Years later, in Jerusalem, when my brood included a bunch of boys in a row, my mother’s genes must have become empowered. I didn’t agree to the horse that Yirmy begged us to buy for his tenth birthday, even though, as he claimed, we had lots of room in our garden. But when Yirmy brought home a turtle he had chanced upon in the middle of the sidewalk, how could I refuse?
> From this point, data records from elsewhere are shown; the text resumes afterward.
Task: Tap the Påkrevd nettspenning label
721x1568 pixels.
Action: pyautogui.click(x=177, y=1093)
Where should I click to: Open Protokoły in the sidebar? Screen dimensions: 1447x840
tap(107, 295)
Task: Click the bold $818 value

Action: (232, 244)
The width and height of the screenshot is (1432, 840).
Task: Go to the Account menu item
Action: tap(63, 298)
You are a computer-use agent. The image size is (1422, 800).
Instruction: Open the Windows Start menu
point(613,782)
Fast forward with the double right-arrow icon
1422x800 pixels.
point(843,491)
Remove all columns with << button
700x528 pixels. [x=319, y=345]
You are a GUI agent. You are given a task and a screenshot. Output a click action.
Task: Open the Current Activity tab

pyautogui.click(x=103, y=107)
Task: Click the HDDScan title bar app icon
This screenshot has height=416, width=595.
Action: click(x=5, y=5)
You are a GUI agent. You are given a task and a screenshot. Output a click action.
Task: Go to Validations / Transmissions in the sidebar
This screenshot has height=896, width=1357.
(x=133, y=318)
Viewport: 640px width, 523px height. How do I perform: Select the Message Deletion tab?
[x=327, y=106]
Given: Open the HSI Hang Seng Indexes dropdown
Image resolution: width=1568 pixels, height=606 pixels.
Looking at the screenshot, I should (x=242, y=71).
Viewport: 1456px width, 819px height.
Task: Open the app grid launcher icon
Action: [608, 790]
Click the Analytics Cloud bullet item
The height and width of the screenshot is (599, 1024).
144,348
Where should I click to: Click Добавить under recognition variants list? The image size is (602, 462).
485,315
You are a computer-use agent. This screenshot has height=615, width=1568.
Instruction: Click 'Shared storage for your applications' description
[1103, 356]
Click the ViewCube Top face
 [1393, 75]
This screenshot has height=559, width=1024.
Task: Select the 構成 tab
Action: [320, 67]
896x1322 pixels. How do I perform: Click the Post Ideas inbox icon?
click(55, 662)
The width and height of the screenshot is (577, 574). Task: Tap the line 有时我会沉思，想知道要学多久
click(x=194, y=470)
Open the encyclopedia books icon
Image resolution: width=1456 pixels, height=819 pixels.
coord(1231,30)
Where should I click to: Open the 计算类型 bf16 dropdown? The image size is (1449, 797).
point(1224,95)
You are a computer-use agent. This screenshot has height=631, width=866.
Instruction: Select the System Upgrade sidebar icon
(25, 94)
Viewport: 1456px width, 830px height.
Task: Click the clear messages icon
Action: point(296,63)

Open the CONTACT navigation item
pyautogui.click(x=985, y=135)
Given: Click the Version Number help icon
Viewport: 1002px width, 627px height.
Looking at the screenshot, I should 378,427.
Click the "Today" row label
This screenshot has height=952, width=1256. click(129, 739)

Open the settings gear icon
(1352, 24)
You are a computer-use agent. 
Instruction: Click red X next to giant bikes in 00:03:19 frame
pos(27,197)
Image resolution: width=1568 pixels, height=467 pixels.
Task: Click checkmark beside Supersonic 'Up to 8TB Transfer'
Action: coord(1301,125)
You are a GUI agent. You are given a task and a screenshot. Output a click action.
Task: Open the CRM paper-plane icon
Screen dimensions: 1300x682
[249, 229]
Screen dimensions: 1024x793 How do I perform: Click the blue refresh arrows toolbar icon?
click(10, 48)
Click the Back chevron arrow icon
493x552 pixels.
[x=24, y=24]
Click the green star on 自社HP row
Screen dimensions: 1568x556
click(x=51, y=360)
And so Bootzik became part of the family. Theoretically, he resided in his box in the garden, but he usually hung out in the boys’ room where he was safe from cats, the broiling sun, frost, etc. I actually picked up Bootzik with my own hand — holding him at a safe distance with my thumb and middle finger — when I’d find him wandering around the house and no one else was home to put him back where he belonged.

But I never touched any of the other animals they brought home, and neither would my older daughters, who could not fathom why I ever consented to the zoo. We didn’t even hold the cuddly rabbits — Crembo, Snowball, Flopsy, Pinchy, and all the others we hosted over the years.

Not only had this been the best lesson in zoology they ever had, but it taught them responsibility, how to work as a team, and how to love and care for other creatures

The young children couldn’t always hold onto their rambunctious “toys” and the rabbits would occasionally seek greener pastures. “Mrs. G.!” a not-so-cheerful Mrs. Stein in the next building irately rebuked me over the phone, “Your rabbit is again devouring the flowers the gardener just replanted yesterday!” How was I to know the rabbits would prefer her pink petunias to our wilted lettuce?

My sons, in partnership with the boys next door, increased their acquisitions. Unfortunately, the aristocratic Baladi rooster was a source of consternation to yet another neighbor. Although I can sleep through almost anything — the midnight sirens of the Gulf War and my husband’s nudnik alarm clock — even I heard the insistent phone rings at 4:27 a.m. Who on earth would bother me at that ungodly hour? “Mrs. G.! Get rid of that stupid cock! It’s been waking me up before dawn for the past five nights. Where do you think we live — a farm?”